History of $f \circ g$
Solution 1:
N. Bourbaki used $f\circ g$ with the interpretation $(f\circ g)(x)=f(g(x))$ in 1949 (Fonctions d'une variable réelle).
Looking at the Bourbaki papers, I found this example from 1944 (middle of page 5), with the same interpretation. I haven't found any older examples, although I haven't tried very hard. (Van der Waerden does not use this notation in his Moderne Algebra from 1930.)
It is certainly conceivable that the notation $f\circ g$ was invented by someone from the Bourbaki group. They were certainly very occupied with good notation, and André Weil introduced the modern symbol for the empty set in 1939 to be able to distinguish between $\emptyset$ and $0$. This notation for composition could have appeared from a similar discussion about $f(g(x))$ and $f(x)g(x)$.
Solution 2:
In dealing with categories and groupoids it is natural to write the composition of
$$A \xrightarrow{f} B \xrightarrow{g} C $$ as $$ A \xrightarrow{fg} C.$$ This convention is used in the book
Higgins, P.J., Categories and Groupoids, Van Nostrand Reinhold Mathematical studies 32, Van Nostrand Reinhold, London, (1971); Reprints in Theory and Applications of Categories, No. 7 (2005) pp 1--195. (downloadable)

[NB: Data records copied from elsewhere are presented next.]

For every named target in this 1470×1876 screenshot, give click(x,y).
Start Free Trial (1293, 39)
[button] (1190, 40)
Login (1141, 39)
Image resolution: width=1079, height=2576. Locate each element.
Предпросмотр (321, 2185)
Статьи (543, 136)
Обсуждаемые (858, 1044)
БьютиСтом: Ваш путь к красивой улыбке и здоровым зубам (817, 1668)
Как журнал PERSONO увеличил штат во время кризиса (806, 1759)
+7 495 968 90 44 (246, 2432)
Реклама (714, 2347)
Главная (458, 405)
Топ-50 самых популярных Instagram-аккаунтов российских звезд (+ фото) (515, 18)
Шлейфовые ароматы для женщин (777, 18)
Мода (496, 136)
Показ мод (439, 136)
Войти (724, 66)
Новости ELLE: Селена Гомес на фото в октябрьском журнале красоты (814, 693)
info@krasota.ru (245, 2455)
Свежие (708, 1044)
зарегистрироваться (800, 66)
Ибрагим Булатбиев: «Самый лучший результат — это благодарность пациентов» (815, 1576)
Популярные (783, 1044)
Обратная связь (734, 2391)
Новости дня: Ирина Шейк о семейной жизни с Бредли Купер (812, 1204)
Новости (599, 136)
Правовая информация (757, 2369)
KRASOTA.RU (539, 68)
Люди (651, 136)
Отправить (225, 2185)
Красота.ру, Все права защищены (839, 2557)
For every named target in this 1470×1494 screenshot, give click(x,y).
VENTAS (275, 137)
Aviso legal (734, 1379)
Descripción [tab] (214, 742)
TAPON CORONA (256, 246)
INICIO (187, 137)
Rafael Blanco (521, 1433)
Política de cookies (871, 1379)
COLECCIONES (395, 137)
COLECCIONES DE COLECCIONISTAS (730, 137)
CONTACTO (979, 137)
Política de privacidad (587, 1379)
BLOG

and might be called the "algebraist's convention". I have found it very useful in dealing with double and higher categories and groupoids. It involves writing functions on the right as $(x)f$ as mentioned in other answers. This goes against the grain of course in dealing with the functions sin and log !
These ideas and notations, for example $x \mapsto x^2 +1$, evolved through trying to clarify the notion of function, and eventually finding both the domain and codomain were important, leading to a function being $f: A \to B$, with domain $A$ and codomain $B$. This arrow notation is one of the impetuses behind the notion of category. A further complication is that ordinary real number analysis and calculus is largely about partial functions $\mathbb R \to \mathbb R$, i.e. functions whose domain of definition is a subset of $\mathbb R$.
Solution 3:
I have never seen "$(f\circ g)(x)=g(f(x))$" in a math paper or book. Looking at a few of the results you quote from Google, the only academic papers I find there are either in computer science or engineering.
Maybe the confusion arises from the following fact: in Spanish (and maybe in French?) which is the language I took my undergrad classes in, one reads "$f\circ g$" as "$g$ composed with $f$". I remember this was a source of confusion for many students.